SOURCE EXCERPT:
[BEGIN]
= Streaming Songs =

Billboard chart

The Streaming Songs chart is released weekly by Billboard magazine and lists each week's top streamed radio songs, on-demand songs and videos on leading online music services in the United States. The chart represents one of the three components, along with airplay (Hot 100 Airplay) and sales (Hot Digital Songs and Hot Singles Sales), that determine the chart positions of songs on the Billboard Hot 100, which ranks the most popular songs in the United States.

Billboard editorial director Bill Werde said that "Harlem Shake"'s success prompted them to enact the chart policy after two years of discussions with YouTube". The first number-one song on the chart was "Thrift Shop" by Macklemore & Ryan Lewis featuring Wanz on January 19, 2013.
[END]
TASKS:
**A)** Revise the Streaming Songs text from "The Streaming Songs" to "songs in the United States.", swapping "leading" for "major".
**B)** Pick up the Streaming Songs text after its final sentence and keep writing.
The material has no connection to the Streaming Songs text.

DATA LINES:
[BEGIN]
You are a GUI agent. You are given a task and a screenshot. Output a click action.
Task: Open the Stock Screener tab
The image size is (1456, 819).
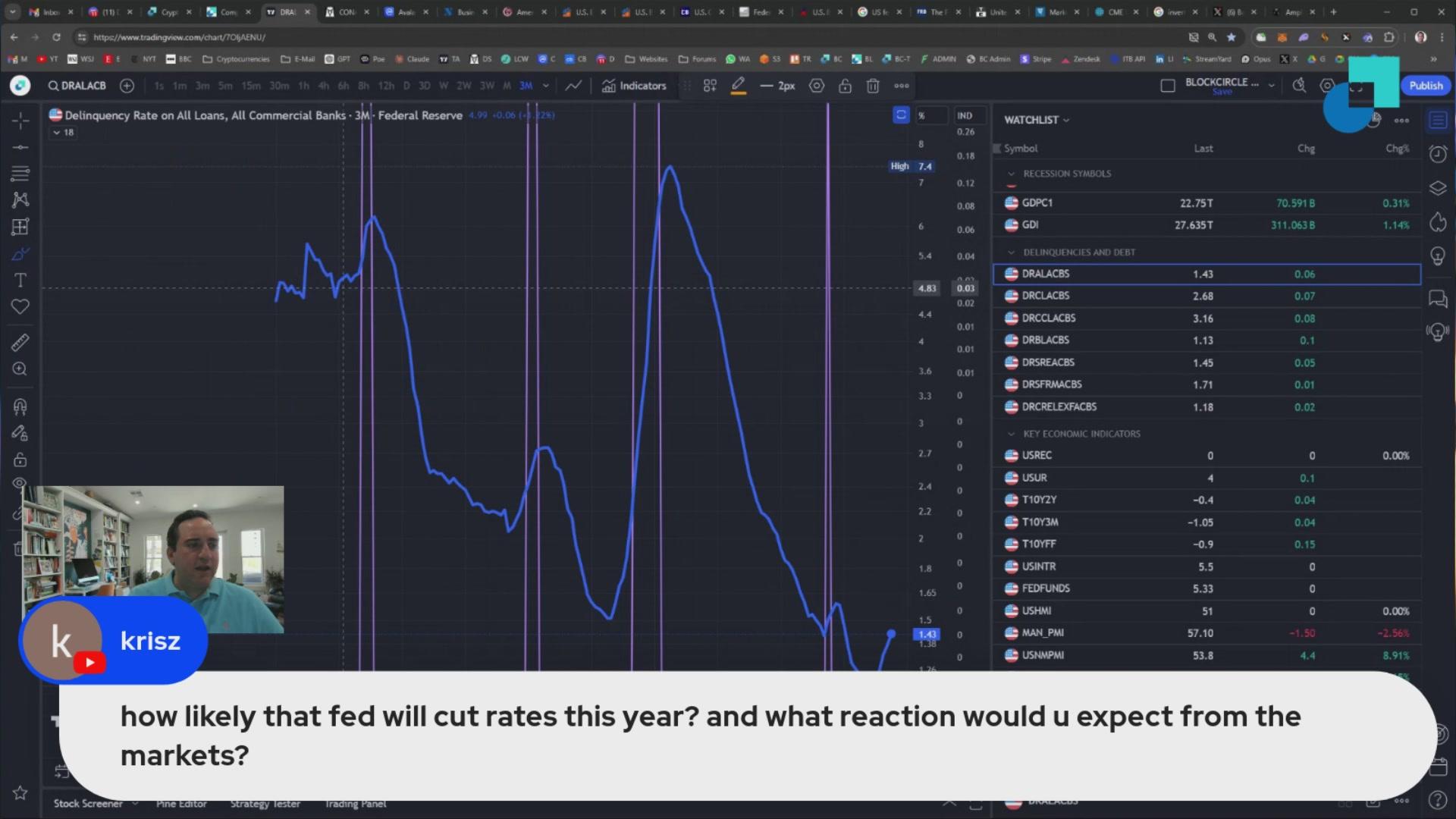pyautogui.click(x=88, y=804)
[END]
ANSWERS FOR THE TASKS:
**A)**
The Streaming Songs chart is released weekly by Billboard magazine and lists each week's top streamed radio songs, on-demand songs and videos on major online music services in the United States. The chart represents one of the three components, along with airplay (Hot 100 Airplay) and sales (Hot Digital Songs and Hot Singles Sales), that determine the chart positions of songs on the Billboard Hot 100, which ranks the most popular songs in the United States.

**B)**
==Chart achievements==
===Songs with the most weeks at number one===

| Number of weeks | Artist | Song | Year(s) | Source |
| 26 | Mariah Carey | "All I Want for Christmas Is You" | 2019–22, 2024–26 |  |
| 23 | Ella Langley | "Choosin' Texas" | 2026 |  |
| 20 | Lil Nas X featuring Billy Ray Cyrus | "Old Town Road" | 2019 |  |
| 19 | Morgan Wallen | "Last Night" | 2023 |  |
| 16 | Luis Fonsi and Daddy Yankee featuring Justin Bieber | "Despacito" | 2017 |  |
| 14 | Desiigner | "Panda" | 2016 |  |
| Post Malone featuring 21 Savage | "Rockstar" | 2017 |  |
| 13 | Miley Cyrus | "Wrecking Ball" | 2013–14 |  |
| Iggy Azalea featuring Charli XCX | "Fancy" | 2014 |  |
| Roddy Ricch | "The Box" | 2020 |  |
| Carolina Gaitán, Mauro Castillo, Adassa, Rhenzy Feliz, Diane Guerrero, Stephanie Beatriz, and the Encanto cast | "We Don't Talk About Bruno" | 2022 |  |
| 12 | Mark Ronson featuring Bruno Mars | "Uptown Funk" | 2015 |  |
| The Chainsmokers featuring Halsey | "Closer" | 2016 |  |
| 11 | Miley Cyrus | "We Can't Stop" | 2013 |  |
| Huntrix: Ejae, Audrey Nuna and Rei Ami | "Golden" | 2025 |
| 10 | Meghan Trainor | "All About That Bass" | 2014 |  |
| Silentó | "Watch Me" | 2015 |  |
| Migos featuring Lil Uzi Vert | "Bad and Boujee" | 2017 |  |
| DaBaby featuring Roddy Ricch | "Rockstar" | 2020 |  |
| Cardi B featuring Megan Thee Stallion | "WAP" | 2020 |  |

Source:

===Highest stream peaks===
- 143 million, "Old Town Road" – Lil Nas X featuring Billy Ray Cyrus (April 20, 2019)
- 116.2 million, "In My Feelings" – Drake (July 28, 2018)
- 103.1 million, "Harlem Shake" – Baauer (March 2, 2013)
- 101.7 million, "God's Plan" – Drake (March 3, 2018)
- 93.8 million, “Thank U, Next” — Ariana Grande (November 17, 2018)
- 93 million, "WAP" – Cardi B featuring Megan Thee Stallion (August 22, 2020)
- 92.5 million, "The Fate of Ophelia" – Taylor Swift (October 18, 2025)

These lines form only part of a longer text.